Para o advogado Rafael Camargo Felisbino, do escritório Peixoto & Cury Advogados, a decisão, embora compreensível sob o ponto de vista da efetividade da execução e da autonomia da vontade do devedor, colide com o princípio da legalidade estrita que rege o saque do FGTS. “O Judiciário deve zelar por soluções eficazes, mas dentro dos marcos legais e da função social dos institutos envolvidos”, diz.
Ainda segundo o advogado, a decisão levanta discussões importantes sobre os limites legais do uso do fundo. “Nem mesmo o consentimento do trabalhador pode servir como autorização para uso fora das hipóteses legais, pois os recursos do FGTS têm destinação legal vinculada e integram uma estrutura que também serve a fins coletivos, como o financiamento de políticas públicas de habitação e saneamento”, afirma ele, acrescentando que a iniciativa pode representar um “precedente perigoso”.
O Ministério do Trabalho e Emprego diz, em nota, que não há previsão legal para o saque do FGTS para pagamento de honorários advocatícios.

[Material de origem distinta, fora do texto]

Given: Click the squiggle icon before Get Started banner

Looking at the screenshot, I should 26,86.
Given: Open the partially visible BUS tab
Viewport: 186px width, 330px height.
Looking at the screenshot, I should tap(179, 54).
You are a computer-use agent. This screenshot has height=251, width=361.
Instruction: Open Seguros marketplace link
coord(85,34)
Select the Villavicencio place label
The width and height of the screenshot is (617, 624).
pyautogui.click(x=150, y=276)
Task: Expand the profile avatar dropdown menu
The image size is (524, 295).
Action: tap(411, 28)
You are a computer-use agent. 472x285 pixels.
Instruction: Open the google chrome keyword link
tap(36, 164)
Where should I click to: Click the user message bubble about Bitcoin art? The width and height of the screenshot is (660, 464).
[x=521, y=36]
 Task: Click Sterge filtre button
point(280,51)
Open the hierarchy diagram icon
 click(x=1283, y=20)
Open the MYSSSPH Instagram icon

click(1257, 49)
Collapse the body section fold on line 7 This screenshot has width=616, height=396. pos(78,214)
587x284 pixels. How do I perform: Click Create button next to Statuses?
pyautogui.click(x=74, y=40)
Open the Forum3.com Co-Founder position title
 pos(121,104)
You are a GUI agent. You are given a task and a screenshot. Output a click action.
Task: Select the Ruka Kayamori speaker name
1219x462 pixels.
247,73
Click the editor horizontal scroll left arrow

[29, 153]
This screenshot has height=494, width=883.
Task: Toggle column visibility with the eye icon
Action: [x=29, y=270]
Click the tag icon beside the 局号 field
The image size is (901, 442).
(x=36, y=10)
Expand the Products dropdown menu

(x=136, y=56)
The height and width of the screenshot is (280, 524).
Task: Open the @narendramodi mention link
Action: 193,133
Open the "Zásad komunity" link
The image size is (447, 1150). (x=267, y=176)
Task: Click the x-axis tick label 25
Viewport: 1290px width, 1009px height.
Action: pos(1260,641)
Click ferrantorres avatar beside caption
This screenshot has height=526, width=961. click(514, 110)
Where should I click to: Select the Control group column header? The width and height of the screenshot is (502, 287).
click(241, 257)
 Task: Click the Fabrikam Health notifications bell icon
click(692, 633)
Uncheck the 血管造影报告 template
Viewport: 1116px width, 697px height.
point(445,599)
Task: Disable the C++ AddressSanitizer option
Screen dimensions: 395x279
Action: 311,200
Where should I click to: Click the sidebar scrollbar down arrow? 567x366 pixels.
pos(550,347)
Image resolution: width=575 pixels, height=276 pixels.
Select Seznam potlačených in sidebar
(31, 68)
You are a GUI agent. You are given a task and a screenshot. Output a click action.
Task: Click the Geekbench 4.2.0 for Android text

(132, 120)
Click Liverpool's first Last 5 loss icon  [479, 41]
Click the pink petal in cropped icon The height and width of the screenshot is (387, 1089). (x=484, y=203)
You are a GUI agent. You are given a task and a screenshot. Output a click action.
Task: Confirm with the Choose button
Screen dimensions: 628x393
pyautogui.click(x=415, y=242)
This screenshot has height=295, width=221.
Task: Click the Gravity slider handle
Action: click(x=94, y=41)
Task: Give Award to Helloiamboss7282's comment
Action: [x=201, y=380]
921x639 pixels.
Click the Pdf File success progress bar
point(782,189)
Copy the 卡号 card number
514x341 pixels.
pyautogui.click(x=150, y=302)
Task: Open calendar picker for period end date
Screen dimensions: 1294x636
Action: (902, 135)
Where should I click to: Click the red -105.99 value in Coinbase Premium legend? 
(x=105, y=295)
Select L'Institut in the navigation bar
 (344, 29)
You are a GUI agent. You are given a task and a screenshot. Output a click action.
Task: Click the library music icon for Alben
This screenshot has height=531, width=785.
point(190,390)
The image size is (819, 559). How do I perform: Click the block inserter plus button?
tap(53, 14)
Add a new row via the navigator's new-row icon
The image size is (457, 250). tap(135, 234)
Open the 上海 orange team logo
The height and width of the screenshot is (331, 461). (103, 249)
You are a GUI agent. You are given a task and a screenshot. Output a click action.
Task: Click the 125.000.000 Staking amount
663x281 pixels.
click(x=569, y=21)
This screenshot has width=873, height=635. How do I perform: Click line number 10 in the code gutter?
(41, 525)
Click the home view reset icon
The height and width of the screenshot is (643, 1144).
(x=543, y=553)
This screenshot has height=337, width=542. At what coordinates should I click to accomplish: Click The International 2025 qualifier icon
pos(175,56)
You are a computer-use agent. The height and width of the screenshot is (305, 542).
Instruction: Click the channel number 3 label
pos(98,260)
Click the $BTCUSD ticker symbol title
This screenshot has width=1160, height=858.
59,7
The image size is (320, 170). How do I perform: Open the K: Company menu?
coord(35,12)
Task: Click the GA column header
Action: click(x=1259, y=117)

E cita decisão do Superior Tribunal de Justiça (STJ) contrária à liberação de recursos do fundo para essa hipótese (REsp 1913811).
No julgamento, a 4ª Turma entendeu que o saldo do FGTS não pode ser bloqueado para o pagamento de créditos relacionados a honorários advocatícios – sejam contratuais ou sucumbenciais, em razão da impenhorabilidade absoluta prevista no artigo 2º, parágrafo 2º, da Lei nº 8.036, de 1990.
De acordo com os ministros, as circunstâncias que autorizam o saque do FGTS são restritas e destinam-se a garantir suporte financeiro ao trabalhador em casos que possam comprometer gravemente sua subsistência e dignidade, como no desemprego involuntário, aposentadoria e doenças graves.
Para os ministros, os honorários advocatícios, embora reconhecidos como créditos de natureza alimentar, não têm o mesmo grau de urgência e essencialidade que os créditos alimentícios tradicionais, o que justifica o tratamento diferenciado.
A jurisprudência do STJ, segundo Samanta de Lima Soares Moreira Leite Diniz, do Innocenti Advogados Associados, tem admitido a penhora de salários e vencimentos para o pagamento de prestações alimentícias, mas não estende essa possibilidade ao FGTS, que possui regramento próprio e finalidades específicas, como garantir a subsistência do trabalhador em momentos de vulnerabilidade.
“As autorizações judiciais para pagamento de dívidas do trabalhador fora das hipóteses previstas na Lei nº 8.06/1990 violam o ordenamento jurídico e o entendimento consolidado dos tribunais superiores, que reconhecem o FGTS como impenhorável”, afirma a advogada.